“To go back sometime, there was a certain skirt that I used to room with in Chicago when we were both broke, but one night she went out with a bunch of siss-boom-ah! boys and came home with a large and juicy snoot full and spent the early morning hours in leaning out of the window of the apartment and whistling through her fingers to the milkmen, as well as staging a disrobing number in the middle of the room with the curtains up to such an extent that the inhabitants of the outlying districts had to wait sometime for their morning milk.
“This, naturally grated on my refined sensibilities, so the next morning while she was yet beating the hay, I packed my little suitcase and took it on the run away from there, leaving her, you might say, on the pan. I went into the pony ballet of a La Salle Theatre show—can you see me as a pony?—and I heard that she was advancing Art with a stock burlesque in South Chicago. That evening she was among those present at the aforementioned social function. And while we kissed and embraced each other with the affection of long lost sisters, still I could detect above the odor of cocktails an underlying current of soreness. So we clinched, but I took particular pains to see that we went clean in the breakaway.
“A young gentleman from Pittsburg was one of the guests and this creature naturally put herself forward to make him have a real nice time and, while I am true to Wilbur, still I think it my duty to be kind to every one. This Chicago party got the hunch that I was trying to beat her to this Pittsburg wop and she managed to get him in a corner and I could see out of the corner of my eye that she was making a strenuous effort to reveal some of my past, and, while I have never done anything that would cast a breath of suspicion on my spotless character, still I knew that this party would not hesitate for a minute to do some romancing, so I naturally edged over toward that particular corner as if I was not noticing myself do it, and overheard her inform the gent, that while I had the outward appearance of an innocent young babe, I was a viper at heart, and had beat it out of Chicago with some ten or twelve thousand dollars’ worth of her personal jewelry.

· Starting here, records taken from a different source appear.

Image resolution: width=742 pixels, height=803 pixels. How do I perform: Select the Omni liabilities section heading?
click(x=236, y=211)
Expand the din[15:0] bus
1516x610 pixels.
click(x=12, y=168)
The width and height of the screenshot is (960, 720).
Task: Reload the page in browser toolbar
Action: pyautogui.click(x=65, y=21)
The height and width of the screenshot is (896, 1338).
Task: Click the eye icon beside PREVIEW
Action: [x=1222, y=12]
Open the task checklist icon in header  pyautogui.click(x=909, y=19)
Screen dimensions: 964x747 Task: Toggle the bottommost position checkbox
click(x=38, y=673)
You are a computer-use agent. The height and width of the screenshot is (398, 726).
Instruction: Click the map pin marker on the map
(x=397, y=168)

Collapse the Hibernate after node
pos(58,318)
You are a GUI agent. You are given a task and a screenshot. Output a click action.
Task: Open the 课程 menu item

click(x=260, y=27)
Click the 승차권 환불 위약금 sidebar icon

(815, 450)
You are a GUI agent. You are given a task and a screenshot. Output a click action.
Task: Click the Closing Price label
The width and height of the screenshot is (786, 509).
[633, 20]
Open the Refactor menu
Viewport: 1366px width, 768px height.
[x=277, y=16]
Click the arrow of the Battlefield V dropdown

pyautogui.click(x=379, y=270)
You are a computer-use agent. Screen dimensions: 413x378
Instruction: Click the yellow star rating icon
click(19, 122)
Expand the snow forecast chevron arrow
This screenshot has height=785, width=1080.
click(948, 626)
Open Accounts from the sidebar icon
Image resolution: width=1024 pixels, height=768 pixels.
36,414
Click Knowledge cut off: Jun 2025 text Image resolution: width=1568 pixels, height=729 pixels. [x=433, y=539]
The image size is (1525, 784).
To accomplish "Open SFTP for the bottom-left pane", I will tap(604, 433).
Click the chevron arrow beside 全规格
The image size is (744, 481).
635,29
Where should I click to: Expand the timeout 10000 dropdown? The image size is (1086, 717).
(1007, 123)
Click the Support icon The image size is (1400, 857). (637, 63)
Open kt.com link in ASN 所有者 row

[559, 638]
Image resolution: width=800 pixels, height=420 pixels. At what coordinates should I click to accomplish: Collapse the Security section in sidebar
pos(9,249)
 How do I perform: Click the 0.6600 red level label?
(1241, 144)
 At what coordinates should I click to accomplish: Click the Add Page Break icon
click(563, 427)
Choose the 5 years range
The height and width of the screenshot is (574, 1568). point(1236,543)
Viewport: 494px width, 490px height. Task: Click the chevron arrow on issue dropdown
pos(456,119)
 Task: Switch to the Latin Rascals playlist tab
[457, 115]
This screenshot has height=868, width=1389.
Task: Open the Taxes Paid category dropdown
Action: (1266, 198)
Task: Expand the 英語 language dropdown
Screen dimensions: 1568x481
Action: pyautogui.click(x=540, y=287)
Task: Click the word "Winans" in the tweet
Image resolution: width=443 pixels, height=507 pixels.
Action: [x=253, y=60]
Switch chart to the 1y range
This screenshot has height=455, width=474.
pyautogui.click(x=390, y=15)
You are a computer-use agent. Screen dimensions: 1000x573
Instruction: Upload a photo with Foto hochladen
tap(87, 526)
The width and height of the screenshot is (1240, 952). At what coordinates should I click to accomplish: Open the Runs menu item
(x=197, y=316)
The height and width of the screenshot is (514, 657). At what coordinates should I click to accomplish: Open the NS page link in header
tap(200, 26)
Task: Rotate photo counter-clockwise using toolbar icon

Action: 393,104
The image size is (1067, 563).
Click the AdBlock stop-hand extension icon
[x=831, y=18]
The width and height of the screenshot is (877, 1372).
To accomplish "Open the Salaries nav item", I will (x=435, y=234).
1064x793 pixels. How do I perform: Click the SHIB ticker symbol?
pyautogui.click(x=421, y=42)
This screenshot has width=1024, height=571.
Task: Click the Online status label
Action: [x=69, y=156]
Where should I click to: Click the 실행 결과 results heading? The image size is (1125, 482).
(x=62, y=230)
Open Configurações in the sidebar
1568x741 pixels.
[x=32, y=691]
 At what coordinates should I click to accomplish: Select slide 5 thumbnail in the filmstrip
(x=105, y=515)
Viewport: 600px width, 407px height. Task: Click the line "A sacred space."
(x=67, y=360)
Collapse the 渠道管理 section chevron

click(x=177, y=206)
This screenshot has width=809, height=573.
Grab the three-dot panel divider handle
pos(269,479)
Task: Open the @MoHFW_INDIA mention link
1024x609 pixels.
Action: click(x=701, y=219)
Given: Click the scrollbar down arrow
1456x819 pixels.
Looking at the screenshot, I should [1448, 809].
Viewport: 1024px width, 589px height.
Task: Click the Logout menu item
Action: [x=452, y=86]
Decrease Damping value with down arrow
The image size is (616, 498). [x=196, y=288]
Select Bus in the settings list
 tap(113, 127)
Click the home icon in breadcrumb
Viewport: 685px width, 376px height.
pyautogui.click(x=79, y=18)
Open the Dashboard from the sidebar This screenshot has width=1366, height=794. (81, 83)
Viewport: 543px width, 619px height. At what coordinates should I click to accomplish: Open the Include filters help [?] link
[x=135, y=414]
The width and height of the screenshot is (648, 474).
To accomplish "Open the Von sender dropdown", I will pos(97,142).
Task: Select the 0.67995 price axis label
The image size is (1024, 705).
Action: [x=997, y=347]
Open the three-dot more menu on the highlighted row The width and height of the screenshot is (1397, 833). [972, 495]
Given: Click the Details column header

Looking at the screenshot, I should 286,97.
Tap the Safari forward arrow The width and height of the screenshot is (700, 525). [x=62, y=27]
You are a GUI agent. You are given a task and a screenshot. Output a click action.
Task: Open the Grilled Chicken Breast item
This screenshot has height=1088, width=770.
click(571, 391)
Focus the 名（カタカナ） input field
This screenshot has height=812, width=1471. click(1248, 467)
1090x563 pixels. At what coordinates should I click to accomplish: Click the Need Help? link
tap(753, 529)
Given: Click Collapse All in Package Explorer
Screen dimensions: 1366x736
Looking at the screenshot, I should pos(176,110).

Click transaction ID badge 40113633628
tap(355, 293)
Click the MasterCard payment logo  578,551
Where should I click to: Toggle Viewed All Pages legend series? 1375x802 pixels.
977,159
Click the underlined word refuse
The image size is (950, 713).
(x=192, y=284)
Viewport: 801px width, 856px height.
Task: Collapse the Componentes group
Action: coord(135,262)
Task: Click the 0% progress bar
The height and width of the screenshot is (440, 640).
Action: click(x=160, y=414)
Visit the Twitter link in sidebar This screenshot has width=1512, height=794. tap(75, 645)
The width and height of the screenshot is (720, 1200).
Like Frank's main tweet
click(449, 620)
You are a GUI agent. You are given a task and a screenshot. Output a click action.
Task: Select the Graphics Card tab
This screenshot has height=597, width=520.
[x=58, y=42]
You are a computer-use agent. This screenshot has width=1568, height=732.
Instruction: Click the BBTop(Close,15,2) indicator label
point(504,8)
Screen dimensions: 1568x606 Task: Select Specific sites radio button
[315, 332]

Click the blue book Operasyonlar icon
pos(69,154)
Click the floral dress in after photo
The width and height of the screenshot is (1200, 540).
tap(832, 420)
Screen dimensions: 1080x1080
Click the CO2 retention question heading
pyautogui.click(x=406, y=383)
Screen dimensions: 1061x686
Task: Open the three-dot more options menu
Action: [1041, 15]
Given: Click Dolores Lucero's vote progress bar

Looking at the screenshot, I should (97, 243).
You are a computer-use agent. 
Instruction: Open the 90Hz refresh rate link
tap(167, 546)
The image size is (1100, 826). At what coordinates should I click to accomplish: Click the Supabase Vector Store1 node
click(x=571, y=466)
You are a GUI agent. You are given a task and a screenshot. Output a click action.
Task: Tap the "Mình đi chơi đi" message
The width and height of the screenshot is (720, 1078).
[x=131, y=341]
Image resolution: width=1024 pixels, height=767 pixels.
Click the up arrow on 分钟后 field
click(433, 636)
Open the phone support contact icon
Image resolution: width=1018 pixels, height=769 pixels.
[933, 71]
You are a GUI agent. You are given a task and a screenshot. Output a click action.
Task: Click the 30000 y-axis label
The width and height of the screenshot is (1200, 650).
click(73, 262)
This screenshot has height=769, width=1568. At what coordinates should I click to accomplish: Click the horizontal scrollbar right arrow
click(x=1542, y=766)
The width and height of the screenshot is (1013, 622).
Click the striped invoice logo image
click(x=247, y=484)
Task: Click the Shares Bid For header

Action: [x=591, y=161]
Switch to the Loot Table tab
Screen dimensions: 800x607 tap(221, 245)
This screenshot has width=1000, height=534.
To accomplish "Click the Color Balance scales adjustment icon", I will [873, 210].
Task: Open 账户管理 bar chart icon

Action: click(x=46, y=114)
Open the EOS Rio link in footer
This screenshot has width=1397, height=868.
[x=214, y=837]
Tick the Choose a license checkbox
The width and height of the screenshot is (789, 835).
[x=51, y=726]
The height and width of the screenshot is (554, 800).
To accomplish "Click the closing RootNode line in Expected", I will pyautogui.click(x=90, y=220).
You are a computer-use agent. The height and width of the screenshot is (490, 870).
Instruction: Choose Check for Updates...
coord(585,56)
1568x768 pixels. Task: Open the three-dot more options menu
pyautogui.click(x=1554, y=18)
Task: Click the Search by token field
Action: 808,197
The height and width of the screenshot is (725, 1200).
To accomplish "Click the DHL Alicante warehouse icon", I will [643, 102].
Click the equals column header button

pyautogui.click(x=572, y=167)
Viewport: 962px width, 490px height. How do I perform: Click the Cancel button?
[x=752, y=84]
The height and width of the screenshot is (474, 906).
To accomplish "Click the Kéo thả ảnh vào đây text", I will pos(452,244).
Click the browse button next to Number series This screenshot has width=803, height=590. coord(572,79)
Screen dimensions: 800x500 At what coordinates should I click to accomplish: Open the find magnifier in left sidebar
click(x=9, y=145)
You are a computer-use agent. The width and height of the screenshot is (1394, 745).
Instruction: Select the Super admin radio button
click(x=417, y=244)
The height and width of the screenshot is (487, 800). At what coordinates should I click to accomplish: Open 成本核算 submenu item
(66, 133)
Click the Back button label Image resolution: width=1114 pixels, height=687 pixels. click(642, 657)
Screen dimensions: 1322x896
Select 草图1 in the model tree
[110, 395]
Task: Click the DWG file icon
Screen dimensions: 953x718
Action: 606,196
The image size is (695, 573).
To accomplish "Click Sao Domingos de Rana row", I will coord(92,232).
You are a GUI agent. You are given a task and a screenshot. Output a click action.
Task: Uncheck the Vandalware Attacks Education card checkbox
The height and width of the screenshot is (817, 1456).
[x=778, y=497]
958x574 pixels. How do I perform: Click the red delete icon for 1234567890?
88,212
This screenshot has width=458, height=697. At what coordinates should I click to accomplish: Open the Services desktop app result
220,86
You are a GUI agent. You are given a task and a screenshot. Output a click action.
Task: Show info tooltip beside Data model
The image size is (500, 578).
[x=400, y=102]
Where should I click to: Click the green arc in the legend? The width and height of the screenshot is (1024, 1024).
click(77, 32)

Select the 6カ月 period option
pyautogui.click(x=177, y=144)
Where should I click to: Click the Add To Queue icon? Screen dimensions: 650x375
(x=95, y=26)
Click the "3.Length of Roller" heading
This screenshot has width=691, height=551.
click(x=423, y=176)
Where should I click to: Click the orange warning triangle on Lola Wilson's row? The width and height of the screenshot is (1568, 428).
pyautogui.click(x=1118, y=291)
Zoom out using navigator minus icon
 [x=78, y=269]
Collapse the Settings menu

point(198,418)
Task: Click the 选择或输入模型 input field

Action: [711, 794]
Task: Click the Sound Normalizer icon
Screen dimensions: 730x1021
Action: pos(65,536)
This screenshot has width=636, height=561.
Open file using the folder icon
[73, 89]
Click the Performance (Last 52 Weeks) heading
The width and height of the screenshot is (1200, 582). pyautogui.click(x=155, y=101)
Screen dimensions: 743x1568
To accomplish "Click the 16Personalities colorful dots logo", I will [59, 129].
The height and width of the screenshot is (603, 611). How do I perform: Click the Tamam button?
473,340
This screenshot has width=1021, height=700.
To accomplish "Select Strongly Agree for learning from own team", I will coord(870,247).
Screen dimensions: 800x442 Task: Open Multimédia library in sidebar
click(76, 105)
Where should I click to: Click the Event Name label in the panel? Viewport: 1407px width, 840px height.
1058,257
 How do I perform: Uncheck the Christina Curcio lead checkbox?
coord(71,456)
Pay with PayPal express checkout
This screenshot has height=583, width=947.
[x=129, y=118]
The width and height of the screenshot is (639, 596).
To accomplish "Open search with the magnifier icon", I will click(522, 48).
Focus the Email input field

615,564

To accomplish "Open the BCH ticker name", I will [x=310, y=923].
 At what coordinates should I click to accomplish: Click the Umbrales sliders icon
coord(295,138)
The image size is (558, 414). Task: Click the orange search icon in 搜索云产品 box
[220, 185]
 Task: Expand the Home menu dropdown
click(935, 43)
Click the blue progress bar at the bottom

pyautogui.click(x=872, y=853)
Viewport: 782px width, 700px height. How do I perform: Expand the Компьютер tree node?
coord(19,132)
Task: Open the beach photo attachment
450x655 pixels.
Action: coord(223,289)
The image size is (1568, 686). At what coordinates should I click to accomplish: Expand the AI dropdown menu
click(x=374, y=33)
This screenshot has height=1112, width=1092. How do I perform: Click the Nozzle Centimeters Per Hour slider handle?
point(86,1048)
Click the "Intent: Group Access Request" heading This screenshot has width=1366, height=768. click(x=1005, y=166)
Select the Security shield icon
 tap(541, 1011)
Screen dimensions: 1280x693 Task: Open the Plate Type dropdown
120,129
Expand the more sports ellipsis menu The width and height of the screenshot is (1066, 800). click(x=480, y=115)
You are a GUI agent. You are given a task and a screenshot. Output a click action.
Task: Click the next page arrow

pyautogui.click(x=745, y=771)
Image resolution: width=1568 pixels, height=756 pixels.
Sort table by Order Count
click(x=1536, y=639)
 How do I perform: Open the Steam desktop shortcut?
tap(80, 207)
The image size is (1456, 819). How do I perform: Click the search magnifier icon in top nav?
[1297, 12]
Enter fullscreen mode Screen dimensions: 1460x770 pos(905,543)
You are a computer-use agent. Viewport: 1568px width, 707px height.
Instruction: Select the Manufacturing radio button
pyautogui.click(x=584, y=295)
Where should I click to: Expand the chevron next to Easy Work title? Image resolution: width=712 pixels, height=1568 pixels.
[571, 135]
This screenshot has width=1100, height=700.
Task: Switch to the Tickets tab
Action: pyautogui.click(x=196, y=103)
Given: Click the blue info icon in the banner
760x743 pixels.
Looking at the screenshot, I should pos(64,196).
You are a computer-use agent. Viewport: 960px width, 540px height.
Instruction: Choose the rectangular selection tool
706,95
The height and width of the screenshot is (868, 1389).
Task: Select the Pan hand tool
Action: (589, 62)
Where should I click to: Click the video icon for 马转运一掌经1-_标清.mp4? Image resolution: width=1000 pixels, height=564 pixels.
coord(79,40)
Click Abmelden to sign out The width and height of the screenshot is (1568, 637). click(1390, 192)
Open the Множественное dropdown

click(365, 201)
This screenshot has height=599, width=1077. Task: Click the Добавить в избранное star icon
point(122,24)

“Shucks! All the jewelry she ever had was a diamond stickpin she bit out of a gentleman’s scarf when they were going home in a cab, and all she had left of that was the pawn ticket.
“Naturally hearing the libelous remarks, I was compelled to defend myself, so I quietly interrupted her conversation by remarking lightly over her shoulder, ’Ah! I see, Laura, that you are still a member of the Arm and Hammer band, and I wish to mention in passing that the only ten or twelve thousand dollars’ worth of jewelry you ever had you returned to the property man every night after the ballroom scene.’
“As for me eloping with your belongings all you ever had was a dirty handkerchief kimona, a Fluffy Ruffles skirt and a near-seal jacket, and you had to throw a chill when you entered a cafe so as not to have to take that off. If you had you would have been disgraced for life.”